- Requirement
Beginning with the line that holds "Image resolution: width=538", write out each line exactly as it stands until the end of the data, and include no pictures.

───── Material shown

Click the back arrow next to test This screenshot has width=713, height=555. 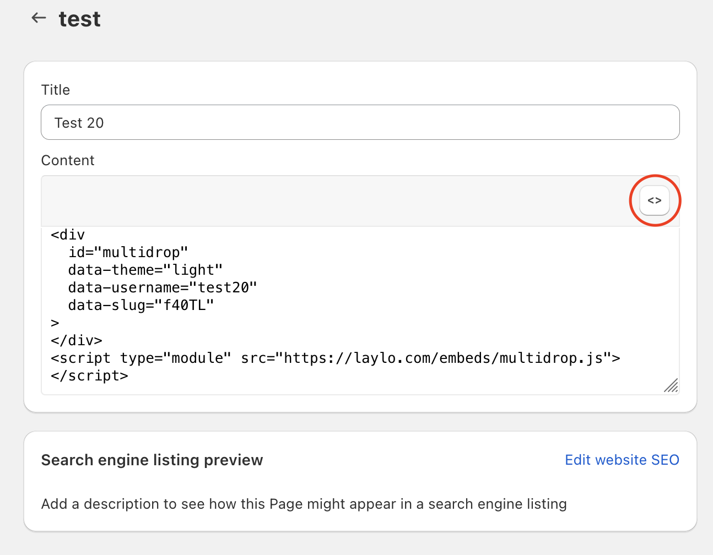coord(39,18)
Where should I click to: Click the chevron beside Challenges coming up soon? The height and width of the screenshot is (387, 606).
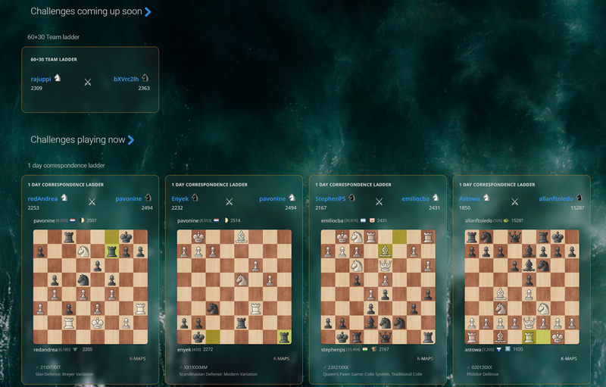tap(148, 12)
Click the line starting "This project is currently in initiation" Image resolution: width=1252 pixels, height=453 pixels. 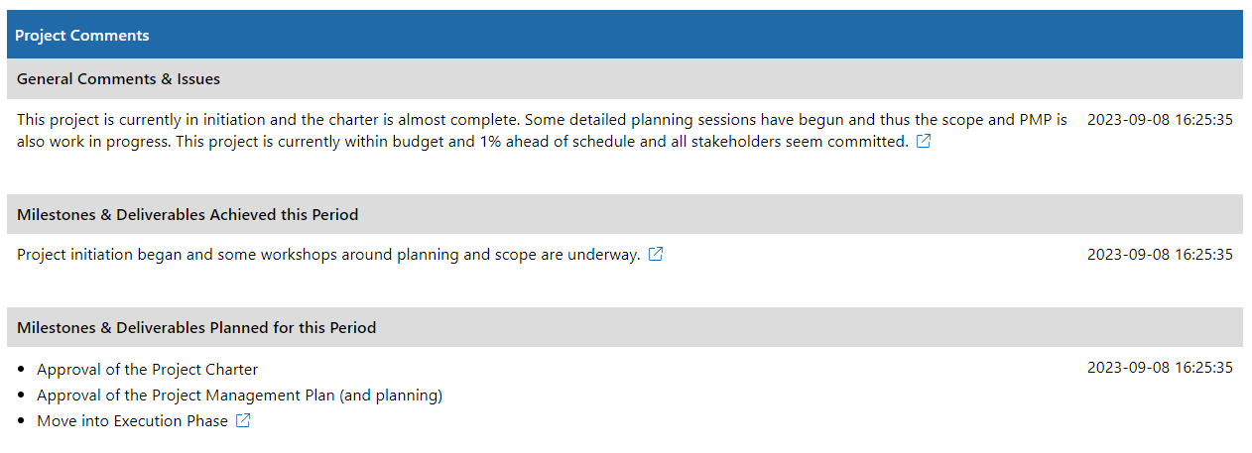(542, 119)
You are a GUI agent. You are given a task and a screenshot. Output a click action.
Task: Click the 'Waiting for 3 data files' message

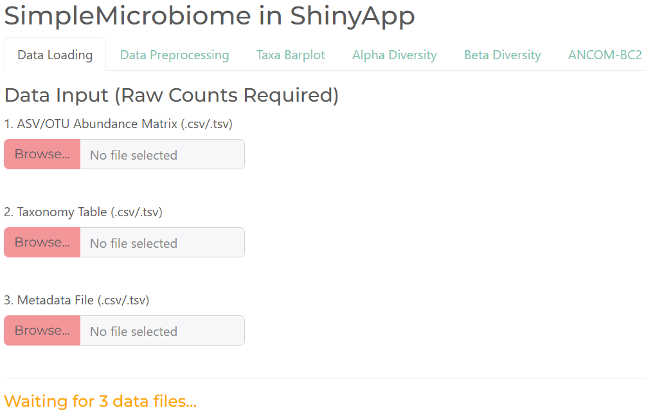(x=100, y=401)
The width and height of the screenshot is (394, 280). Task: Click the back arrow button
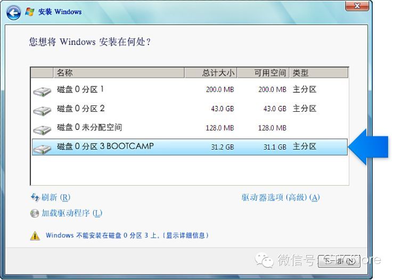[x=13, y=12]
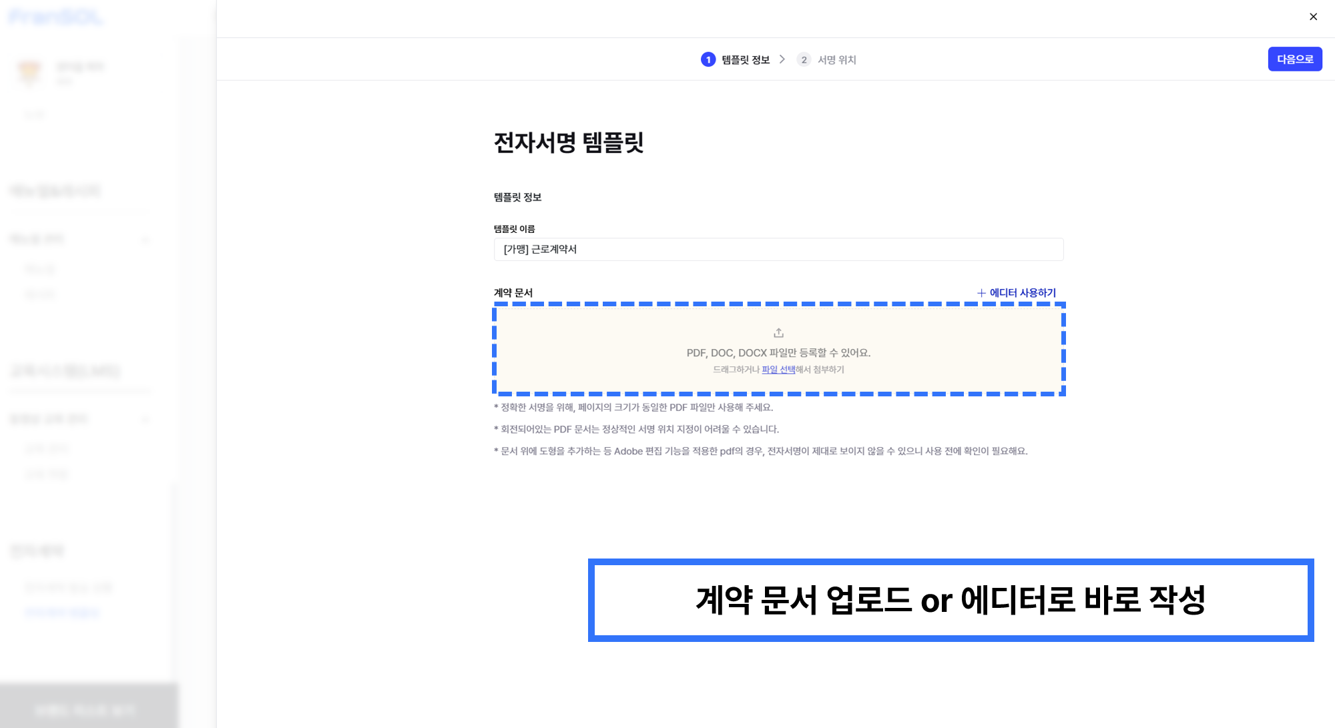Select the 서명 위치 step label

(x=837, y=59)
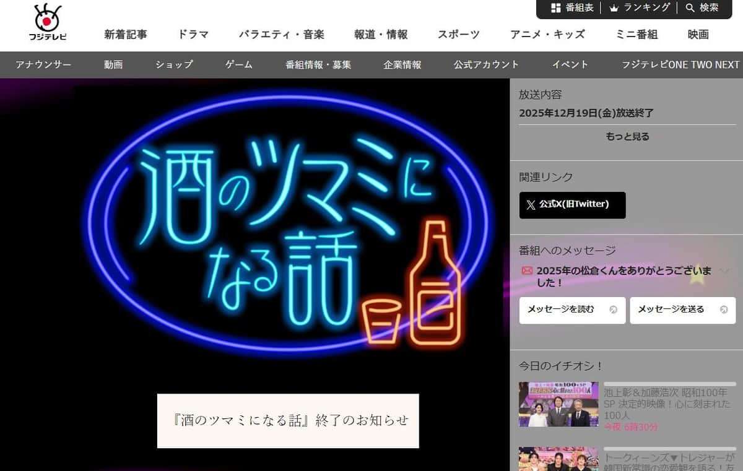Viewport: 743px width, 471px height.
Task: Click the もっと見る link
Action: (x=627, y=137)
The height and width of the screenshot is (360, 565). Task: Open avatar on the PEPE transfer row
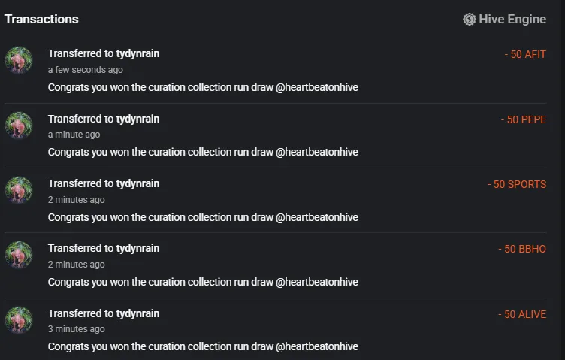click(19, 126)
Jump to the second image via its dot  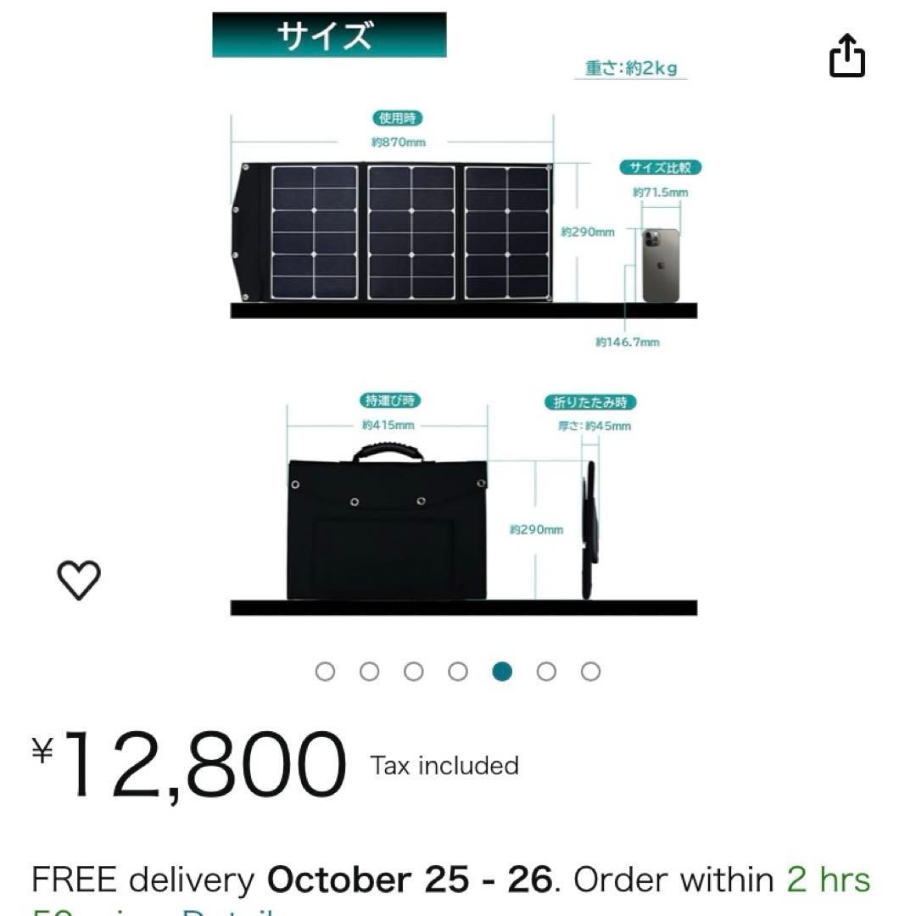tap(369, 671)
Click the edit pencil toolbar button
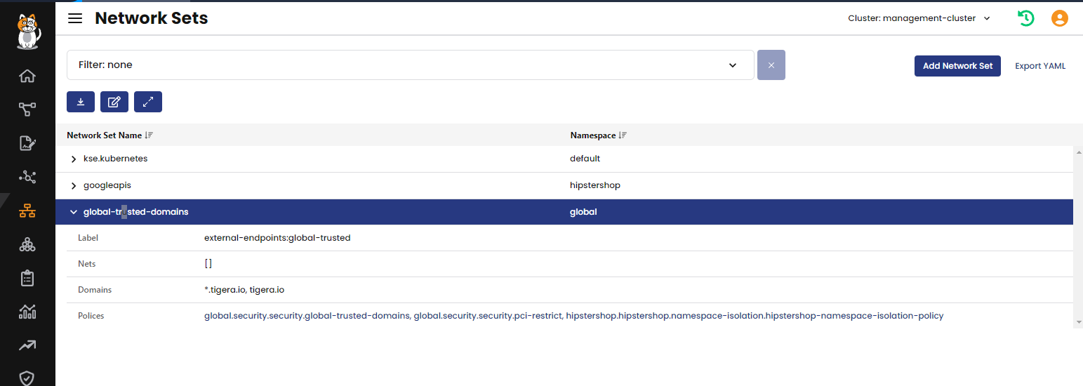The width and height of the screenshot is (1083, 386). point(114,102)
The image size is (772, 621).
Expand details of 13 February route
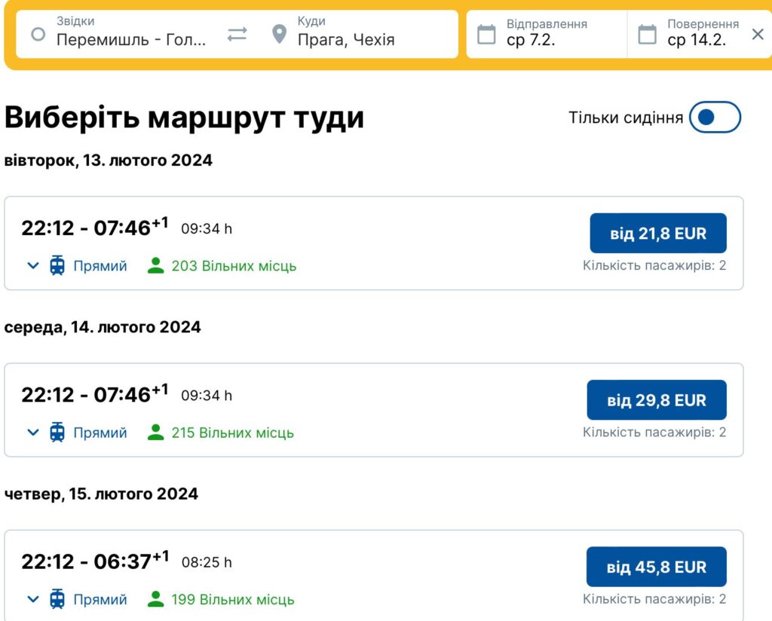33,266
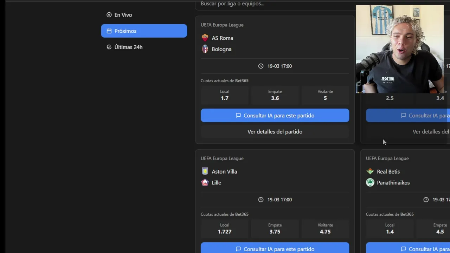Pick Visitante odds 5 for Bologna
Screen dimensions: 450x253
325,95
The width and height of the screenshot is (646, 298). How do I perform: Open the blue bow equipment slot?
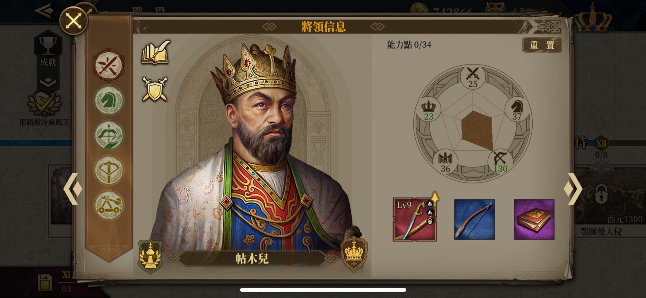[474, 220]
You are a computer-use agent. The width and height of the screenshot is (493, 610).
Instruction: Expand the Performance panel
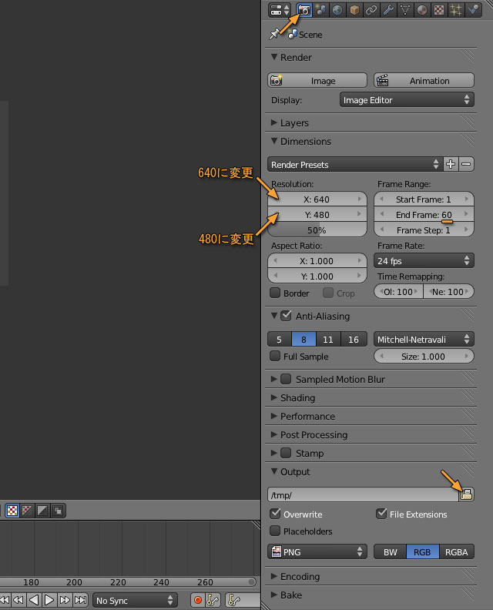307,416
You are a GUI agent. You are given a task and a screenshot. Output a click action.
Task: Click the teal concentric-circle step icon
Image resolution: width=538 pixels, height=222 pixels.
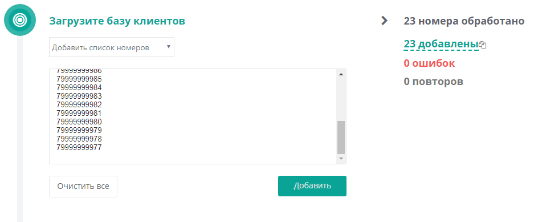pos(20,20)
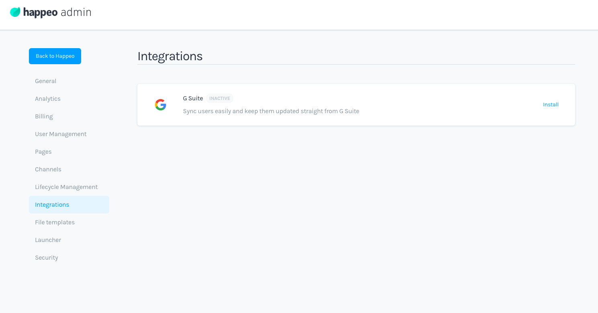
Task: Click the G Suite integration title
Action: pyautogui.click(x=193, y=98)
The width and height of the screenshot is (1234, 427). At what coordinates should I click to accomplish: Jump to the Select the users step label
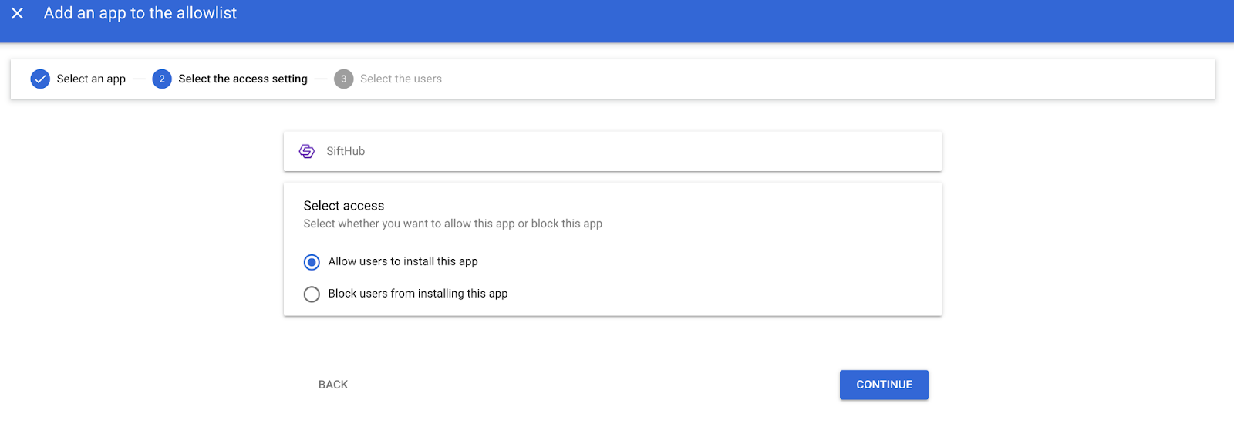pyautogui.click(x=401, y=79)
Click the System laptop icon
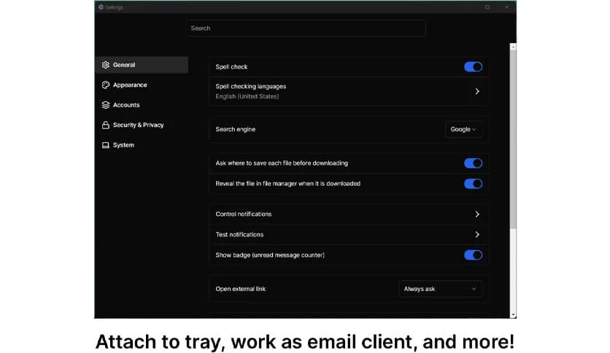Screen dimensions: 610x353 tap(106, 145)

──────────

- Worked solution
Image resolution: width=538 pixels, height=222 pixels.
pos(20,20)
Task: Click the G Suite integration title
Action: pyautogui.click(x=193, y=98)
The width and height of the screenshot is (1234, 427). At what coordinates should I click to accomplish: Jump to the Select the users step label
pyautogui.click(x=401, y=79)
Click the System laptop icon
Screen dimensions: 610x353 tap(106, 145)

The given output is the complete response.